L’UGTT n’en peut plus, n’en veut plus, ne s’accommode plus des tergiversations, des discours martiaux et des propos enflammés du chef de l’État, au seul effet de jeter de l’huile sur le feu et d’enfoncer le pays dans la crise. Elle finit, en désespoir de cause, par dénoncer cet état de ni guerre ni paix qu’entretient le Président. Qui ne cache plus, au fil de ses multiples déclarations, sa volonté et sa détermination de poser les jalons de son projet politique, si peu conventionnel et à forte connotation populiste : un projet de triste mémoire dans la région.
L’UGTT sort aujourd’hui de son mutisme, rompt en quelque sorte le pacte de gentlemen’s agreement avec le chef de l’État, après avoir multiplié en vain les signaux de concorde et les gestes d’apaisement à l’endroit de Kaïs Saïed, qui s’en éloigne à mesure que la centrale syndicale cherche à s’en approcher.
Le président de la République, fort de son pouvoir absolu, se mure dans son refus de s’ouvrir à l’appel et aux sollicitations des corps constitués, de quelque importance qu’ils soient, tout autant que des formations politiques, même celles qui se déclaraient ses fervents supporters.
Sa République rêvée n’est pas forcément celle à laquelle on pense.

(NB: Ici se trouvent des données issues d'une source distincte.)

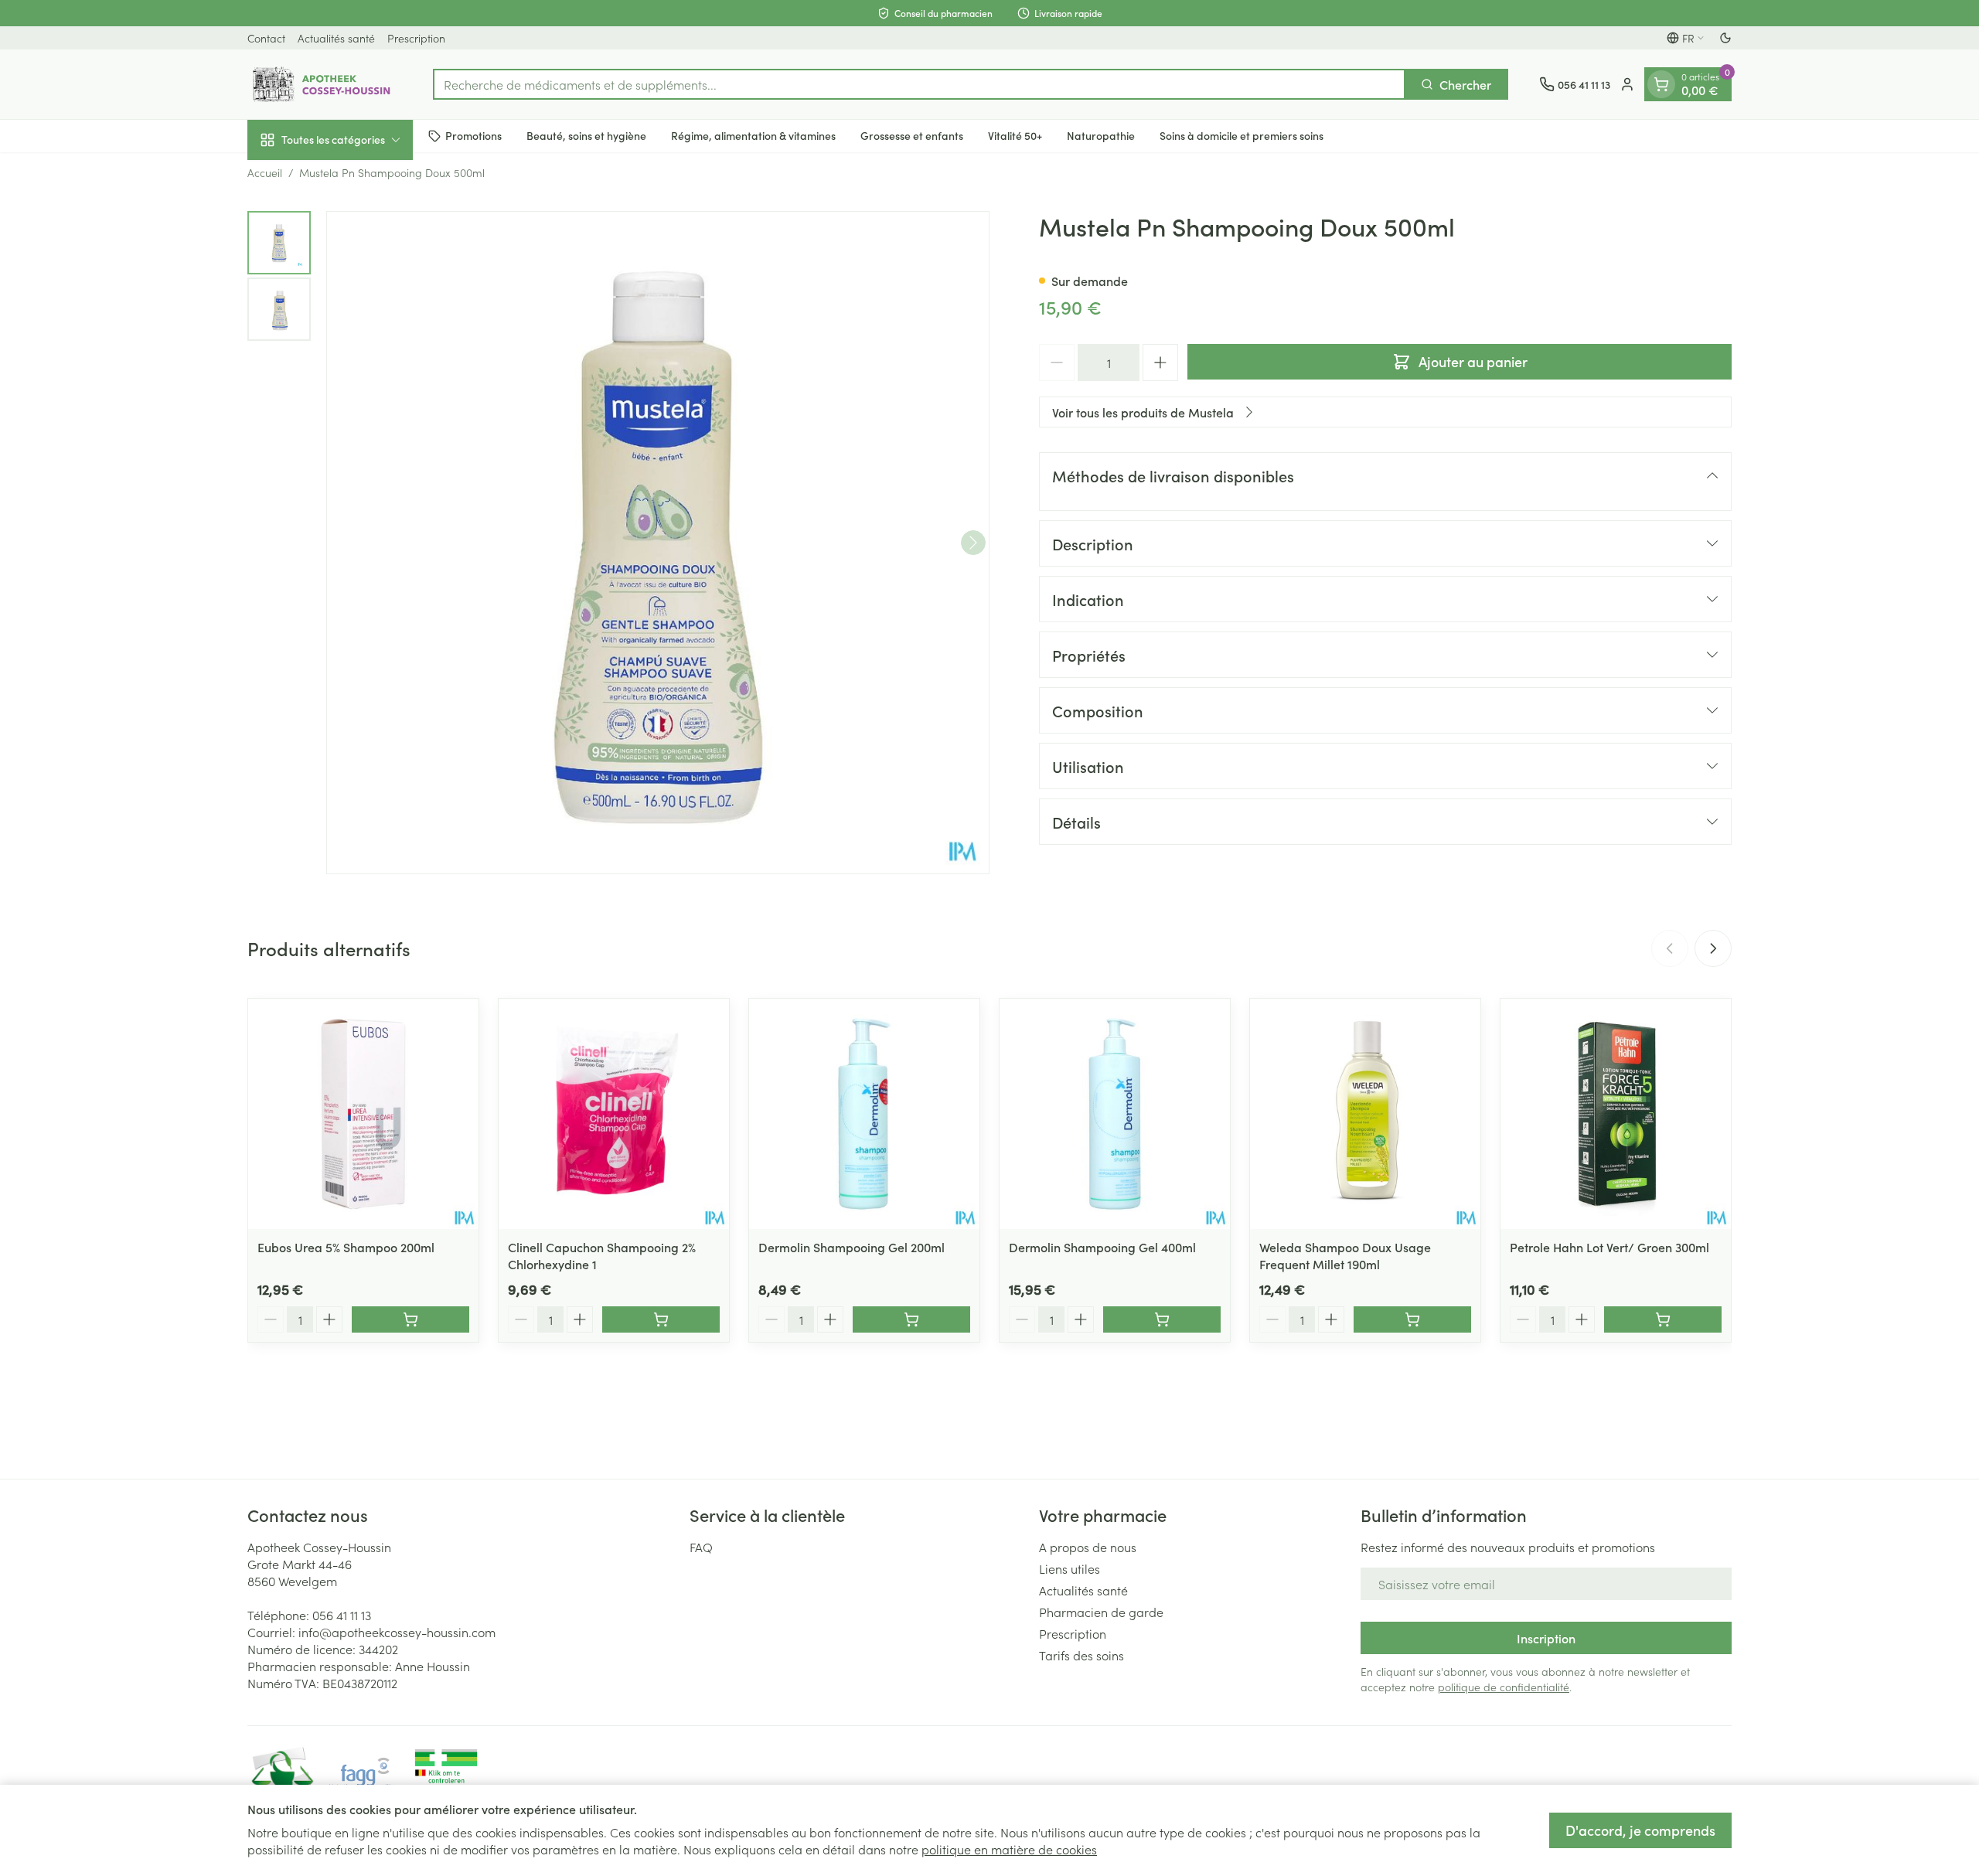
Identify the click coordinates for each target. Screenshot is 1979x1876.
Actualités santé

Son nouveau paradigme, le système politicosocial et sociétal qu’il veut mettre en place, expurgé de toute forme de force d’opposition, évoque, hélas, un triste et funeste souvenir.
Que Kaïs Saïed veuille se placer au-dessus des partis, cela peut se comprendre s’il leur reconnaît le rôle qui doit être le leur dans toute démocratie, même si, jusque-là, ils se sont montrés particulièrement décevants.
Il ne doit pas, en revanche, chercher, à coups d’insinuations et de provocations, à faire taire, marginaliser et discréditer les partenaires sociaux et l’ensemble des corps constitués. S’il s’y emploie, il prend le chemin de l’échec.
“L’UGTT sort aujourd’hui de son mutisme, rompt en quelque sorte le pacte de gentlemen’s agreement avec le chef de l’État…”
L’UGTT, l’UTICA, l’UTAP, pour ne citer que celles-là, sont les principales roues du char de l’État. Vouloir les réduire au silence, ne pas se mettre à leur écoute, revient à se condamner à l’immobilisme, avec son triste cortège de déclin économique et d’explosion sociale.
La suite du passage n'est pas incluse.